Otros que tenían sus espacios eran los que leían la borra del café, o las líneas de las manos, cuando no las plantas de los pies, o las huellas dejadas sobre el barro. Competían cabeza a cabeza con quienes leía prodigios en el aire, el agua, el magma de los volcanes que seguían activos, en los pulmones de los animales muertos, en la placenta de las parturientas, en el hígado de los niños sacrificados para tal efecto.

La lista continuaba y era casi tan extensa como la credulidad de las personas.

Aunque pueda resultar extraño, en toda esa vorágine de posibilidades, él era el único que había optado por las mismas viejas cartas.

Y yo, que aún conservaba algunos recuerdos, así como algunos libros, de los grandes problemas filosóficos que antaño supo enfrentar la humanidad, lo fastidiaba cada vez que tenía la oportunidad.

—¿Sigues con esas cartas? —le preguntaba—. Sabes que el propio Zener reconoció su fracaso

—Yo no soy Zener —respondía casi siempre.

Lo fastidiaba incluso cuando lo veía más apesadumbrado, tal vez porque era el único que estaba cerca, el único con quien todavía se podía mantener una conversación medianamente coherente sin caer en las nimiedades tópicas de las redes asociales.

Llevaba tanto tiempo haciéndolo que si tuviera que decir cuándo había comenzado todo no podría decirlo, tal vez en los años de nuestra formación académica.

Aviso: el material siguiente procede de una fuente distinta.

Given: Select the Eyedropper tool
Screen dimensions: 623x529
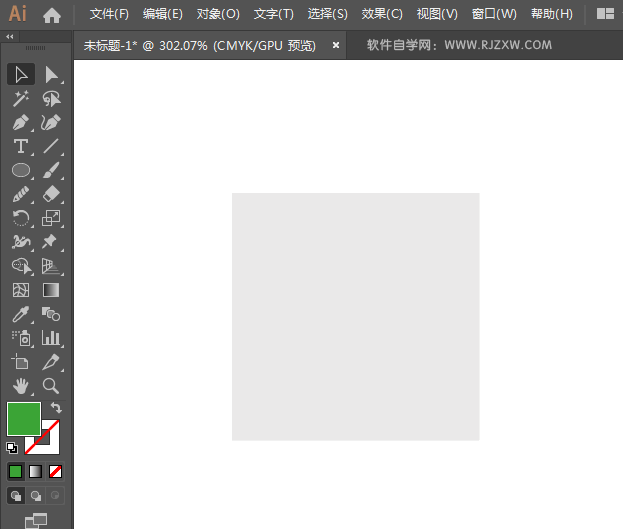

O tal vez comenzara poco después cuando, con nuestros títulos bajo el brazo, comenzamos a buscar trabajo. O quizá comenzó cuando nos reencontramos, igual de subempleados que el resto de los académicos, haciendo trabajos para los que estábamos sobrecapacitados pero que eran los únicos que se conseguían. Sea como sea, comenzó y ya no pude detenerme, ni percatarme la forma en la que comenzaba a fastidiarse cada vez que lo pinchaba con lo mismo.

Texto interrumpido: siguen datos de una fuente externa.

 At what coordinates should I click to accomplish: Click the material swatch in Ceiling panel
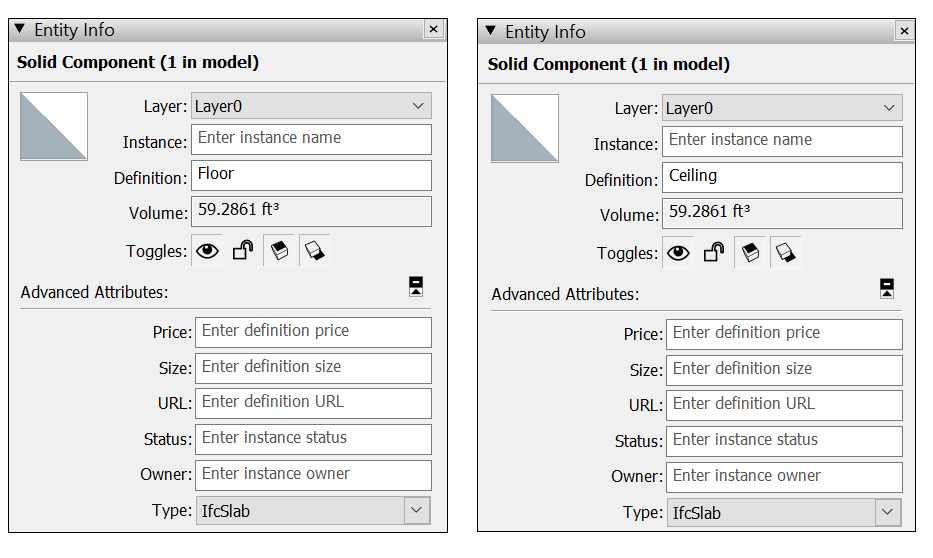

—Aunque te lo explicara en tus propios términos —respondió un día, un tanto más enojado que lo habitual—, no lo entenderías. Porque tú no quieres creer.

—Haz el intento —le dije más divertido que sorprendido por su respuesta—. ¿Tú sí quieres creer?

—Claro que quiero hacerlo.

—Pero… Pero… Tú… No tiene sentido —dije sin poder articular una frase completa.

—Quiero creer que todavía es posible encontrar algo real en toda esta miseria, en todas las falsedades que tanto te gusta enumerar.

—¿Para qué? —logré preguntar—. ¿Para qué serviría encontrarlo?

—Es algo que para mí está por demás claro.

—¡Déjate de rodeos y dime para qué!

—Para destruirlo —dijo cerrando el puño y apretándolo con fuerza frente a mi rostro—. Así, todos esos crédulos que aún pululan por ahí sabrán lo que se siente perder aquello en lo que creen, aquello que les da fuerza, aquello que les permite continuar adelante cada día como si nada.

Lentamente bajó su mano y buscó en uno de sus bolsillos el mazo de cartas.

—¿Quieres intentarlo? —preguntó.

Por la expresión de su rostro, una mezcla entre odio, desesperación, ansiedad y tal vez alguna otra cosa, entendí que debía buscar cualquier otro tema con el cual molestarlo. Aunque más no fuera tan sólo por las dudas.

—Nah —dije luego de tragar saliva varias veces—. No hace falta, así estoy bien.